Can anything good come out of being sick as a dog with type B Influenza? Well, if you know me at all, then you know that I believe EVERYTHING in life serves a purpose, good and bad. The things we experience on our journey -- good, bad, sad, indifferent -- somehow miraculously fuse together to make up the persona we address as "me, myself, and I." We are able to sympathize with someone who's going through a divorce if we've been through one. We can relate to someone experiencing pain when we have shared the experience of that same pain. I haven't had the flu in a very long time (if ever). They say as you get older, things affect you more adversely, and I believe that sometimes to be true. As we age, we may not have the stamina we once did. I for one, think that I do however and probably am healthier in a lot of ways now than when I was in my thirties. I try to take care of myself -- eat decently, exercise, get plenty of rest, stay positive. So I guess that's a good thing, or else the ol' man flu might've taken me on out of this world. The headache, the severe sore throat and horrible cough, the body aches and pain, the general feeling of malaise...if I hadn't known better, I would've thought I'd gone back to the days of chemo treatments and the bone pain that comes along with it. Ugh. I DO NOT like to be sick. Being sick is (literally) for the dogs. Being sick stinks. Being sick is something I never want to endure again.

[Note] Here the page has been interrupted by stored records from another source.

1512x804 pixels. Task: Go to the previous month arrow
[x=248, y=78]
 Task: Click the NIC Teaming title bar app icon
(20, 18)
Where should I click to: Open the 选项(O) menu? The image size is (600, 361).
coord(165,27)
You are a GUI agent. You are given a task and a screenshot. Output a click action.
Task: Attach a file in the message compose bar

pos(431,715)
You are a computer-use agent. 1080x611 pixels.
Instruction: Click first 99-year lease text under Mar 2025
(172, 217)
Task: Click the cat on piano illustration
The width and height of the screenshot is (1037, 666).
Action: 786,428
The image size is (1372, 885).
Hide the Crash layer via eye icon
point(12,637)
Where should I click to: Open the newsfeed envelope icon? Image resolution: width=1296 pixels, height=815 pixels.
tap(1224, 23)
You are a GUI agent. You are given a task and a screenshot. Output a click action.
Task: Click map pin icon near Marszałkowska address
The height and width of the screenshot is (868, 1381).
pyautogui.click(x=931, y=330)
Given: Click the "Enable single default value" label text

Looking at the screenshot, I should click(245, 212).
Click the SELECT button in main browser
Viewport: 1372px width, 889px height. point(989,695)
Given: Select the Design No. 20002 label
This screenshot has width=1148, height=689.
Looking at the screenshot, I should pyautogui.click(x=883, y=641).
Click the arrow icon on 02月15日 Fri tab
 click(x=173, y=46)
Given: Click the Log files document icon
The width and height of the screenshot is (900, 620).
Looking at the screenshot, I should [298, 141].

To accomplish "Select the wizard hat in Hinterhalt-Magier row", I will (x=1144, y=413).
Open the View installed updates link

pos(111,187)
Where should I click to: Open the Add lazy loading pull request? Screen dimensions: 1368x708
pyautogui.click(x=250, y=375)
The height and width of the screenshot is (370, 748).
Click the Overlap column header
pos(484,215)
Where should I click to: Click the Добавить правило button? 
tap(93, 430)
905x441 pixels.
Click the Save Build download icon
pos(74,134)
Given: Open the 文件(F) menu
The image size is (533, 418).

I guess you could say that if we are never sick, we can't really appreciate being healthy. I don't know of anyone who would dare complain of being too healthy, do you? I think a better way of saying it would be this: Being sick reminds us how wonderful it is to feel well and reminds us to appreciate the times when we are walking in good health. That's true as well for any of life's problems, hardships, and challenges. When we face adversity, it's in getting through those difficult times that we are made stronger, more resilient to the hard times that we all, as human beings, face in life. Kind of like a scar that forms after an injury, making that tissue many times stronger than it was before. And, after all, it's a good thing because it is a hard knock life, right? Life has a way of knocking you slap off the horse sometimes, but then it's that love for riding that jerks you right back up into the saddle and finds you galloping through the open fields once more. And it's in looking back on the hard times, the times of vulnerability and struggles, that we find strength and dignity once again. Let's face it, no one ever hung over the toilet vomiting with dignity. It just ain't dignified no matter how you look at it.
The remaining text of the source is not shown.